The proportion will depend, in part, upon how much pensionable service you have at the time of leaving the scheme. For age and ill-health pensions, a principle of "fast accrual" is used. For each of the first 20 years of pensionable service, you will get 1/60th of average pensionable pay and for each of the following years you will get 2/60ths of average pensionable pay.
Each day of pensionable service will count as 1/365th of a year. The maximum number of 60ths that you can count is 40 (after 30 years' service). For example, if you retire at age 55 with 30 years of pensionable service and average pensionable pay of £30,000, your pension would be assessed as –
(20 x 1/60) + (10 x 2/60) x £30,000 = 40/60 x £30,000 = £20,000 a year
or, if you retire at age 50 after 27 years with the same pay, your pension would be –
(20 x 1/60) + (7 x 2/60) x £30,000 = 34/60 x £30,000 = £17,000 a year
What is pensionable service?
This is your service as a member of the scheme and in respect of which you have paid contributions. If you have ever worked part-time, the starting point for assessment of your pension is to use the pensionable service you would be able to count if whole-time.
Various other periods may count as pensionable service, e.g. that credited on receipt of a transfer value from another pension arrangement, unpaid leave (including additional maternity, paternity and adoption leave) for which contributions have been paid, or service which previously counted towards a pension which has since been cancelled. "Purchased 60ths" paid for by additional contributions would also be included in the assessment of pension.
What is average pensionable pay?
In most cases this will be your pensionable pay averaged over the last 365 days of pensionable service.

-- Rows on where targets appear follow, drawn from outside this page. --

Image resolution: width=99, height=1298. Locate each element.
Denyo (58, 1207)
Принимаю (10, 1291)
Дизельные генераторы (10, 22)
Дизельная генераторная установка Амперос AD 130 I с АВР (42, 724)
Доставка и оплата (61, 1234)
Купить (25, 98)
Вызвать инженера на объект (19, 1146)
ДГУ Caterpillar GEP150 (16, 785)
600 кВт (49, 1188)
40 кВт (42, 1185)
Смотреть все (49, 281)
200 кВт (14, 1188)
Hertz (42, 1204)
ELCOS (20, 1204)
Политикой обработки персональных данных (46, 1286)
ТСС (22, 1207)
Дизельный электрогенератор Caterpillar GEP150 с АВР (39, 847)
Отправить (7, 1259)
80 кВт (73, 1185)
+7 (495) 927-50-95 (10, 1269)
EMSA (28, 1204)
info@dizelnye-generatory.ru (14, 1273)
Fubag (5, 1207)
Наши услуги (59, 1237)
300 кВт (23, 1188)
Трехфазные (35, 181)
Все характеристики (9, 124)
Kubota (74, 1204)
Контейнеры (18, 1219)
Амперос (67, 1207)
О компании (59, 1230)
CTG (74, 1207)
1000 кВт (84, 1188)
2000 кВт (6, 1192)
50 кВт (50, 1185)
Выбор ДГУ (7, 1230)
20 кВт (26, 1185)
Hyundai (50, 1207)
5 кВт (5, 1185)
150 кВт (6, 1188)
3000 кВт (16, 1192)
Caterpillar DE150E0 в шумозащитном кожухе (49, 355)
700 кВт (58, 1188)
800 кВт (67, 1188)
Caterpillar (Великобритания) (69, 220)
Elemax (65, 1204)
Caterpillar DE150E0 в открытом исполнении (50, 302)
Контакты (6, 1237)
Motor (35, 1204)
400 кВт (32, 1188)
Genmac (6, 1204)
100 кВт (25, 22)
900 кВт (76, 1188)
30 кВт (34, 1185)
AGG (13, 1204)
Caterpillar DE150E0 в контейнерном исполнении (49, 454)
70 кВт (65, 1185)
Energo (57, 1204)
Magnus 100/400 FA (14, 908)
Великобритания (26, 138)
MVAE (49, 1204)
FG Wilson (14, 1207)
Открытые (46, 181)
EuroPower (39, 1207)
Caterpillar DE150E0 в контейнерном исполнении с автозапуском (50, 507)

It would not, however, include those payments which have been treated as pensionable for providing “Additional Pension Benefits”.
If either of the two preceding periods of 365 days would produce a greater amount, the final pensionable pay from one of those earlier periods could be substituted. This protects your pension if you have a reduction in pay in your last couple of years' service. If you have a reduction in pay earlier on in your service, the "two pension option" could help you.
If at any time you have worked part-time, the starting point for assessment of your pension is to use the pensionable pay you would be able to count if whole-time.
Age Retirement Pension
This would be payable to a firefighter who, upon retirement, is age 50 or over with at least 25 years' service (it is referred to as an "ordinary pension" in the FPS rules), or age 55 or over with less than 25 but at least 2 years' service (this is referred to as a "short service pension"). The basic formula is as above .
For example, if you retire at 55, with 22 years' pensionable service and average pensionable pay of £28,000, your pension would be –
(20 x 1/60) + (2 x 2/60) x £28,000 = 24/60 x £28,000 = £11,200.00 a year
Part of the annual pension can be commuted to provide a lump sum if you wish – see How much lump sum can I take.